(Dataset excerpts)
*** Block opens ***
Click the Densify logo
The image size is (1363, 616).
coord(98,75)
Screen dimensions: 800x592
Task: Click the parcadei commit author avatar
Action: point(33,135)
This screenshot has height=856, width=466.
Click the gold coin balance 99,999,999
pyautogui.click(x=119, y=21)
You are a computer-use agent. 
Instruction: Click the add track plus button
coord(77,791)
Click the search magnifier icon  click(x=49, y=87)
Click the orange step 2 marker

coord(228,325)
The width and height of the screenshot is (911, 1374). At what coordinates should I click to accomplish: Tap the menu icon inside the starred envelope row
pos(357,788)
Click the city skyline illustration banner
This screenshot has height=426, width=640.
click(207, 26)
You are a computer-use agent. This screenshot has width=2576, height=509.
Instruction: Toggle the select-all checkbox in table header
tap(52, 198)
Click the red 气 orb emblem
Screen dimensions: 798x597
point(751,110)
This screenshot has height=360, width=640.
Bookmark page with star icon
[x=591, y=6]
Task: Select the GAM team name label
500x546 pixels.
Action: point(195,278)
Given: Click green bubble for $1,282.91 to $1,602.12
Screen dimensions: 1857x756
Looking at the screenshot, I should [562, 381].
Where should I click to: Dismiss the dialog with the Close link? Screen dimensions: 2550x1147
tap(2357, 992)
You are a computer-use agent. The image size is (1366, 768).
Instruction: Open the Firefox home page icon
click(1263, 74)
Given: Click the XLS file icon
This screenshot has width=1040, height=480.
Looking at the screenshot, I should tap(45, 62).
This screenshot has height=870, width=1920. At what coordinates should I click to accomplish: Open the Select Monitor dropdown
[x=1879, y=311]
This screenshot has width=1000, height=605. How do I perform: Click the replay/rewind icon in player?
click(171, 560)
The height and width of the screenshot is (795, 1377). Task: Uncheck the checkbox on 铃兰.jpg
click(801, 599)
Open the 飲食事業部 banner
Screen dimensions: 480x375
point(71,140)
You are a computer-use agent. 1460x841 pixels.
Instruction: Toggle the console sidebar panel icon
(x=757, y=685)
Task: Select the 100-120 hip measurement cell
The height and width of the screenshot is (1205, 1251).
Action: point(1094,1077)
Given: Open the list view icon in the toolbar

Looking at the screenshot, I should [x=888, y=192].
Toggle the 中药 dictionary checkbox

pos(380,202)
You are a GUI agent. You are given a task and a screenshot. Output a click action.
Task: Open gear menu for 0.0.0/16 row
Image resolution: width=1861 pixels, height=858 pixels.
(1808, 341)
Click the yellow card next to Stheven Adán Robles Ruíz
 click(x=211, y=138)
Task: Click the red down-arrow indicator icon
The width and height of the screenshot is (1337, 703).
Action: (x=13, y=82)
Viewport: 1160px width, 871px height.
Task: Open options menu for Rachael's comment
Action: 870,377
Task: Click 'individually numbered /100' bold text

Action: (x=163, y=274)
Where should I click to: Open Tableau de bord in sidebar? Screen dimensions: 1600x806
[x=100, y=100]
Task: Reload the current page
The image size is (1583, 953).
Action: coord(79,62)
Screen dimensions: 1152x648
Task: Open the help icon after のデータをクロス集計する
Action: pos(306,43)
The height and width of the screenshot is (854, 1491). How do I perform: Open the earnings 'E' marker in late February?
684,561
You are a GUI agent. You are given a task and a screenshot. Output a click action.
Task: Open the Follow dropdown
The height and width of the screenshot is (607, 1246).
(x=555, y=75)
*** Block closes ***
__What to work on__.
Give back every entry, word for word.

__Exercise output__.
Click the Densify logo
The image size is (1363, 616).
coord(98,75)
Screen dimensions: 800x592
Task: Click the parcadei commit author avatar
Action: point(33,135)
This screenshot has height=856, width=466.
Click the gold coin balance 99,999,999
pyautogui.click(x=119, y=21)
You are a computer-use agent. 
Instruction: Click the add track plus button
coord(77,791)
Click the search magnifier icon  click(x=49, y=87)
Click the orange step 2 marker

coord(228,325)
The width and height of the screenshot is (911, 1374). At what coordinates should I click to accomplish: Tap the menu icon inside the starred envelope row
pos(357,788)
Click the city skyline illustration banner
This screenshot has height=426, width=640.
click(207, 26)
You are a computer-use agent. This screenshot has width=2576, height=509.
Instruction: Toggle the select-all checkbox in table header
tap(52, 198)
Click the red 气 orb emblem
Screen dimensions: 798x597
point(751,110)
This screenshot has height=360, width=640.
Bookmark page with star icon
[x=591, y=6]
Task: Select the GAM team name label
500x546 pixels.
Action: point(195,278)
Given: Click green bubble for $1,282.91 to $1,602.12
Screen dimensions: 1857x756
Looking at the screenshot, I should [562, 381].
Where should I click to: Dismiss the dialog with the Close link? Screen dimensions: 2550x1147
tap(2357, 992)
You are a computer-use agent. The image size is (1366, 768).
Instruction: Open the Firefox home page icon
click(1263, 74)
Given: Click the XLS file icon
This screenshot has width=1040, height=480.
Looking at the screenshot, I should tap(45, 62).
This screenshot has height=870, width=1920. At what coordinates should I click to accomplish: Open the Select Monitor dropdown
[x=1879, y=311]
This screenshot has width=1000, height=605. How do I perform: Click the replay/rewind icon in player?
click(171, 560)
The height and width of the screenshot is (795, 1377). Task: Uncheck the checkbox on 铃兰.jpg
click(801, 599)
Open the 飲食事業部 banner
Screen dimensions: 480x375
point(71,140)
You are a computer-use agent. 1460x841 pixels.
Instruction: Toggle the console sidebar panel icon
(x=757, y=685)
Task: Select the 100-120 hip measurement cell
The height and width of the screenshot is (1205, 1251).
Action: point(1094,1077)
Given: Open the list view icon in the toolbar

Looking at the screenshot, I should [x=888, y=192].
Toggle the 中药 dictionary checkbox

pos(380,202)
You are a GUI agent. You are given a task and a screenshot. Output a click action.
Task: Open gear menu for 0.0.0/16 row
Image resolution: width=1861 pixels, height=858 pixels.
(1808, 341)
Click the yellow card next to Stheven Adán Robles Ruíz
 click(x=211, y=138)
Task: Click the red down-arrow indicator icon
The width and height of the screenshot is (1337, 703).
Action: (x=13, y=82)
Viewport: 1160px width, 871px height.
Task: Open options menu for Rachael's comment
Action: 870,377
Task: Click 'individually numbered /100' bold text

Action: (x=163, y=274)
Where should I click to: Open Tableau de bord in sidebar? Screen dimensions: 1600x806
[x=100, y=100]
Task: Reload the current page
The image size is (1583, 953).
Action: coord(79,62)
Screen dimensions: 1152x648
Task: Open the help icon after のデータをクロス集計する
Action: pos(306,43)
The height and width of the screenshot is (854, 1491). How do I perform: Open the earnings 'E' marker in late February?
684,561
You are a GUI agent. You are given a task and a screenshot. Output a click action.
Task: Open the Follow dropdown
The height and width of the screenshot is (607, 1246).
(x=555, y=75)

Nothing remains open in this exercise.